Elia merupakan salah satu dari 1.560 lulusan S2 yang diwisuda pada 23-24 Oktober lalu di Grha Sabha Pramana.
Ia lulus program studi (prodi) Magister Ilmu Tanah, Fakultas Pertanian UGM pada usia 22 tahun 6 bulan 19 hari. Sementara, rerata usia lulusan program magister pada periode tersebut adalah 29 tahun 6 bulan 15 hari.
Elia tentunya merasa bahagia karena semangat dan kerja kerasnya selama menempuh perkuliahan berbuah prestasi yang membanggakan pada Wisuda Pascasarjana Periode I Tahun Akademik 2024/2025.
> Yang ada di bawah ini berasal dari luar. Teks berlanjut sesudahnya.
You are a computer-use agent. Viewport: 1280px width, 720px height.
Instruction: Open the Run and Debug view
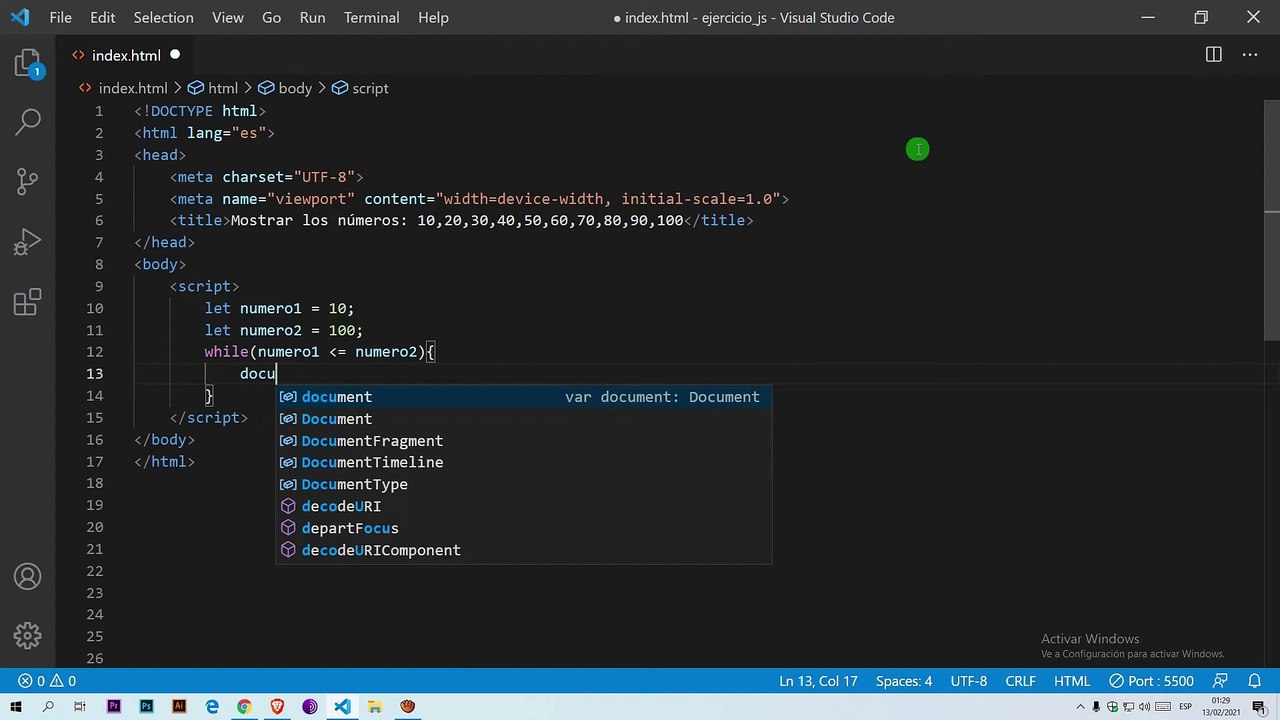pos(27,241)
“Tentunya sangat bersyukur bisa berkesempatan sekolah S-2 dan sampai meraih gelar,” ujarnya pada Sabtu (26/10/2024), dikutip dari laman resmi UGM.
Elia memilih prodi ilmu tanah lantaran bidang ini mampu memberinya kesempatan menjelajah dan berpetualang di lapangan.
Menempuh Magister dengan Program Fast Track
Elia menempuh Magister Ilmu Tanah UGM selama 1 tahun 11 bulan dengan program fast track. Sebelumnya perempuan asal Klaten itu menyelesaikan program sarjana dengan prodi yang sama pada 2023.
Ketika menempuh S1, fakultas membuka kesempatan kepada para mahasiswa tingkat akhir untuk mendaftar program fast track melanjutkan S2, meskipun belum lulus sarjana.
“Saya menempuh pendidikan S2 dalam usia yang lebih muda dibandingkan teman-teman sehingga saya mendapatkan pengalaman mempunyai sosok kakak yang selama ini tidak didapatkan karena saya anak adalah anak pertama,” jelasnya.
Kelulusan dengan IPK sempurna juga membuat Elia menjadi wisudawan S2 terbaik di Fakultas Pertanian UGM.
Walaupun demikian, Elia mengaku sebenarnya tak jauh berbeda dengan mahasiswa pada umumnya. Ketika S1 dahulu, ia rajin mengikuti sejumlah kegiatan kemahasiswaan seperti perlombaan dan organisasi, contohnya Keluarga Mahasiswa Ilmu Tanah (KMIT).
Ketika S2, Elia lebih banyak ikut kegiatan konferensi dan aktif membantu dosen dalam berbagai project supaya pengalamannya bertambah. Ia pun aktif menjadi Asisten Pengelolaan Air untuk Pertanian dan Asisten Kimia Tanah di laboratorium tanah Fakultas Pertanian UGM.
Pada tesisnya Elia mengambil riset mengenai adsorpsi dan desropsi fosfor di andisol pada beberapa variasi elevasi di kawasan Gunung Merbabu dan Sindoro. Tesis tersebut mengkaji pengikatan dan pelepasan unsur hara fosfor di tanah andisol dengan variabel elevasi wilayah di lereng Gunung Merbabu dan Sindoro.
Elia menjelaskan penelitian ini penting dalam bidang pertanian karena wilayah gunung kerap digunakan untuk area pertanian, khususnya hortikultura.
“Tetapi di kawasan ini punya permasalahan ketersediaan unsur hara fosfor yang rendah dan efektivitas pemupukan P yang kurang,” kata dia.
Menempuh S2 bagi Elia bukan tanpa tantangan. Di tengah kesibukannya itu Elia mengaku lelah dan penat selalu datang dan tak bisa dihindari. Maka ia mengatur kesibukannya berdasarkan skala prioritas dan memastikan setiap hari selalu ada satu hal yang sudah dikerjakan.
Setelah ini, Elia berencana untuk bekerja dan menerapkan ilmu yang sudah didapat. Ia juga berancang-ancang melanjutkan ke jenjang doktor dalam beberapa tahun ke depan.
“Mimpi itu hak semua orang tanpa terkecuali, kalau kita mampu memimpikan sesuatu artinya kita juga mampu untuk meraihnya,” ucapnya.